The Luton and Herts 150, Sunday 19th August
Posted on Tuesday 21 August 2007 by Charlie Keep
It wasn’t actually raining when I left the house, but it was by the time I met Nick in East Finchley. We remarked that it was what might be described as a particularly wet kind of rain. As we rode north west it became heavier, falling in drifts of fine spray. We arrived in Stanmore to find a surprisingly healthy Central London contingent gathering at the start, many suffering a motivational trough at the prospect of 162km in driving rain, but cheered by the knowledge that there were plenty of getting off places on the route.
We set off in a group of seven. Predictably the wet weather was accompanied by a couple of punctures with Jon and Camille being the unfortunate victims after a particularly muddy stretch through woodland. Soon afterwards these two and Nick decided the gods of cycling fortune were not dealing good cards today and made a tactical withdrawal from proceedings.

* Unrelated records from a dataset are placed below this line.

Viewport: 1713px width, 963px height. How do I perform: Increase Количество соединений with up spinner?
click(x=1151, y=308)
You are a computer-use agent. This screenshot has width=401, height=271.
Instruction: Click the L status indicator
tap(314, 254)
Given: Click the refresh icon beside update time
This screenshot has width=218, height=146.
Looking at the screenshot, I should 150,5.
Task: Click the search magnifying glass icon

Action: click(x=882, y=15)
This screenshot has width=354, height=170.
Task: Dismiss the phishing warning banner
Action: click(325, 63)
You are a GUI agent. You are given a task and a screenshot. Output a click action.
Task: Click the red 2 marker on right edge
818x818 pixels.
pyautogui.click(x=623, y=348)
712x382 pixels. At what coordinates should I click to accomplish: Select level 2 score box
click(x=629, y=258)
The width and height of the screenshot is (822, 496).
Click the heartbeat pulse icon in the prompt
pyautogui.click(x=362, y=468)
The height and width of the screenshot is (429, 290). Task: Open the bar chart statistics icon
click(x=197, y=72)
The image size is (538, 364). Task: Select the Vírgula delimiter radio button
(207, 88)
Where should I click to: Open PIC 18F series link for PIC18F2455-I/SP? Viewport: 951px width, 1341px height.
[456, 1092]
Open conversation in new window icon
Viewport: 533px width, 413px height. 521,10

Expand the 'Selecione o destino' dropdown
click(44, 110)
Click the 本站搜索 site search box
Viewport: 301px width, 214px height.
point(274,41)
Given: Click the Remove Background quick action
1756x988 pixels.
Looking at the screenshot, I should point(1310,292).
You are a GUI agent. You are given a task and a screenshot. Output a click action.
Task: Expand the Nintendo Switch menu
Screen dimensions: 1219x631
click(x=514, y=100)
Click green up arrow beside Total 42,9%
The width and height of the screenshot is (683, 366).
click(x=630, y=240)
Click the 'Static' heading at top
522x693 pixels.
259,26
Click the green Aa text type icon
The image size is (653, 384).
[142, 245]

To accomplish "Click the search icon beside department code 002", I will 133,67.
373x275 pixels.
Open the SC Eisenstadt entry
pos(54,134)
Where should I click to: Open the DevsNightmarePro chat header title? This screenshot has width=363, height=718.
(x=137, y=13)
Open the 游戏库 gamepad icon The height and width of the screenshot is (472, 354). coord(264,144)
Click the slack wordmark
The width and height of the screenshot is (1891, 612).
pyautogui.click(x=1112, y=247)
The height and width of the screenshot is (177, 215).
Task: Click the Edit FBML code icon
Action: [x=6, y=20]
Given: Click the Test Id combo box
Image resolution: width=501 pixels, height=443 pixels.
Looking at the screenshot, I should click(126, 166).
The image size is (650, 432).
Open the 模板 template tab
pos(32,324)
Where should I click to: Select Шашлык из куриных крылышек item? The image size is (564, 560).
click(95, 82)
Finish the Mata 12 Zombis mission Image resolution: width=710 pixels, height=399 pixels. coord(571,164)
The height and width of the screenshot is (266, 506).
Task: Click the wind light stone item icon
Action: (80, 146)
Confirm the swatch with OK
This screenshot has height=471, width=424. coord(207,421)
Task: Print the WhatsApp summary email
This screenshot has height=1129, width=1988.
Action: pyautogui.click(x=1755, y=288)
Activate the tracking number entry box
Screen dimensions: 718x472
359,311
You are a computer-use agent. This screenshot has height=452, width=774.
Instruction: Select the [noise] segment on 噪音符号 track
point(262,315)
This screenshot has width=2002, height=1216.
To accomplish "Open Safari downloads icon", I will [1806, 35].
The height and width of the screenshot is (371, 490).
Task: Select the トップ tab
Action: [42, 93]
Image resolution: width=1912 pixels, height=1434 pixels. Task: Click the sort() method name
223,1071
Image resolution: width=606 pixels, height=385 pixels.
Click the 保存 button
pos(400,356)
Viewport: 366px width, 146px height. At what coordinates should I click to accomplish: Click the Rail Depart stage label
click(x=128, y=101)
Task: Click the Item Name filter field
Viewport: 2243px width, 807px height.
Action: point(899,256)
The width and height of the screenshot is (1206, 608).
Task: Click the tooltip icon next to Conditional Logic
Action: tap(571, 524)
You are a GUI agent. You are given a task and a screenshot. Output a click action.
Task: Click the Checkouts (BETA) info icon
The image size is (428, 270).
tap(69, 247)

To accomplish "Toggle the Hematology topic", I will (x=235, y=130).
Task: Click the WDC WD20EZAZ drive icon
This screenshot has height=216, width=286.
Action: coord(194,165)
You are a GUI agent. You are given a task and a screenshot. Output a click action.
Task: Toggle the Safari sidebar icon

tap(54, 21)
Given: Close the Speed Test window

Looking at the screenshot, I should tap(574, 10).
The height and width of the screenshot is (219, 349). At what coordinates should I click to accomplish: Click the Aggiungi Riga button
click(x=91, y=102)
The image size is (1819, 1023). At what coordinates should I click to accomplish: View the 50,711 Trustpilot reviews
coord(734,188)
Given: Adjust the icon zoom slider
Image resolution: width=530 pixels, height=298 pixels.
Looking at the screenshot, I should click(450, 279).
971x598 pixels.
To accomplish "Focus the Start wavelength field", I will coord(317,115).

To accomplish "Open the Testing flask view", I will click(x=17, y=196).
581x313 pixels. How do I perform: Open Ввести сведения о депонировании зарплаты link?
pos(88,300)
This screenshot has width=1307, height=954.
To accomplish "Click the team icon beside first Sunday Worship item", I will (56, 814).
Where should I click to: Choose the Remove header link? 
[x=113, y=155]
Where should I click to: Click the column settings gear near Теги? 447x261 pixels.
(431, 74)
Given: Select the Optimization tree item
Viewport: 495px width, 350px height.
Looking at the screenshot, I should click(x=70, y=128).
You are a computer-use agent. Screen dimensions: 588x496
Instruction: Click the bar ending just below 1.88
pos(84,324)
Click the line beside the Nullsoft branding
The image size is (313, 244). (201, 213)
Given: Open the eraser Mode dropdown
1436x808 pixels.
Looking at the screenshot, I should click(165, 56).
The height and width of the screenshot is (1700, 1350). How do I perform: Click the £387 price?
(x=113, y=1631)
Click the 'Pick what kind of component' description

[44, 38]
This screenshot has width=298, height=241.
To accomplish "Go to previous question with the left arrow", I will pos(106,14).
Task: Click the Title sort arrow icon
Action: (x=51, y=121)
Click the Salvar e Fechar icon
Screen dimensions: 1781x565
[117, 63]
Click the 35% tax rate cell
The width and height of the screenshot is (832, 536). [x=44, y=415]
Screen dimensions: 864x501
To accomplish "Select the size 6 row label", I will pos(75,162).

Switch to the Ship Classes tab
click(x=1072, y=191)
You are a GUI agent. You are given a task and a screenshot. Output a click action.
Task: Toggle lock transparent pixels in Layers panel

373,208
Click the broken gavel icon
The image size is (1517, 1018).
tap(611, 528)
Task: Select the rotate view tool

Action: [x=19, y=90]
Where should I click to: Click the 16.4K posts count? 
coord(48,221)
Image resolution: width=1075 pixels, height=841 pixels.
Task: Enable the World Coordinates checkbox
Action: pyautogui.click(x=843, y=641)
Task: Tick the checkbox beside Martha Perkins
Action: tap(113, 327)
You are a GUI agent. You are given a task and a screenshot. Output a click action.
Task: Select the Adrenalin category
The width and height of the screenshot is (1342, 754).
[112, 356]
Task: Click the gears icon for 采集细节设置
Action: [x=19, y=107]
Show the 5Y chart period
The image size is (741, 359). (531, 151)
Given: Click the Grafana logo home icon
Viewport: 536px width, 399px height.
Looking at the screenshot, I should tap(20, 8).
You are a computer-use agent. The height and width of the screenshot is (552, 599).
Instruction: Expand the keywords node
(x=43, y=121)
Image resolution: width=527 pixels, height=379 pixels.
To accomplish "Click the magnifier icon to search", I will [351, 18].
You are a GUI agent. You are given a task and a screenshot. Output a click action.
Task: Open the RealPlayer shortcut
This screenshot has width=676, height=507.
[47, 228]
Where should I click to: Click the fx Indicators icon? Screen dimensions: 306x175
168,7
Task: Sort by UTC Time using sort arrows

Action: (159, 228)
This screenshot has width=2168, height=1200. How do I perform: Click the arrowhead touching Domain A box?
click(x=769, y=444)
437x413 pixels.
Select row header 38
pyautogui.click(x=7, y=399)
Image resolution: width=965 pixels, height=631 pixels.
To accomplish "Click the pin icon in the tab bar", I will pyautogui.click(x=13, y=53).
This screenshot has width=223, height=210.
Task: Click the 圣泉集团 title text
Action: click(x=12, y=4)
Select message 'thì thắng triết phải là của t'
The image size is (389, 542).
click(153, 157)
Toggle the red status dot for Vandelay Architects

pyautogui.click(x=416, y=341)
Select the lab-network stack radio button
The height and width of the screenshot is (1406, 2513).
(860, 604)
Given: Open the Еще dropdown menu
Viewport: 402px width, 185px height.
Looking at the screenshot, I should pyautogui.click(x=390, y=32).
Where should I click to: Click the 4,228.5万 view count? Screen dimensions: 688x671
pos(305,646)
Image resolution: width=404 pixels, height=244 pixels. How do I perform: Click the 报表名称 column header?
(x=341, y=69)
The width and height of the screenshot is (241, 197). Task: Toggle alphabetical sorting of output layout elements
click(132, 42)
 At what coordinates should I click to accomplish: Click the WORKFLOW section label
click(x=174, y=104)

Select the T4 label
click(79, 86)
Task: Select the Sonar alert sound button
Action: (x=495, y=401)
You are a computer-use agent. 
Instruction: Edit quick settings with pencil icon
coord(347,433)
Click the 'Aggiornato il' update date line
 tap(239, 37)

By this time I was wet through and left to muse on the poor quality of my clothing choices for the ride. I actually decided that I was so cold that were we to go through a town of any size I was going to stop to buy another layer. Happily it didn’t come to that however as contrary to all expectations it stopped raining around 11 o’clock and my cycling fun quota started to improve from then on, and in any case the ride never went through any settlement that could properly be called a town so it wasn’t going to happen.
Having stopped for a while for the two punctures, those of us carrying on (Naomi, Keith, Stephen and myself) were in a race against time to make the first control before its advertised closing time. We failed, but the control was still open and serving home made flapjacks and squash.
On we battled under low leaden skies. The route rolling up and down narrow gravely lanes, past fields of freshly cut wheat and within flinching distance of Luton airport. Losing touch with my companions I took a wrong turn which cost me several miles, an extra hill and a heavy blow to the morale. I met up with Keith and Naomi at the next and final control where I was able to score a teacake and a banana which gave me a boost and kept me going through increasingly familiar territory around Datchworth, through Tewin and up Essenden Hill.
From here the route turns right to weave around the north west edge of London through Radlett and Bushey. These felt like long kilometres as I began to hallucinate about cups of tea and hot baths. The final hill is cruelly peppered with speed bumps – and felt much longer than it probably was, but I laughed in its face as I came out onto the Uxbridge Road and it dawned on me that I was in the final couple or kilometres and within cruising distance of a big slice of cake at the finish.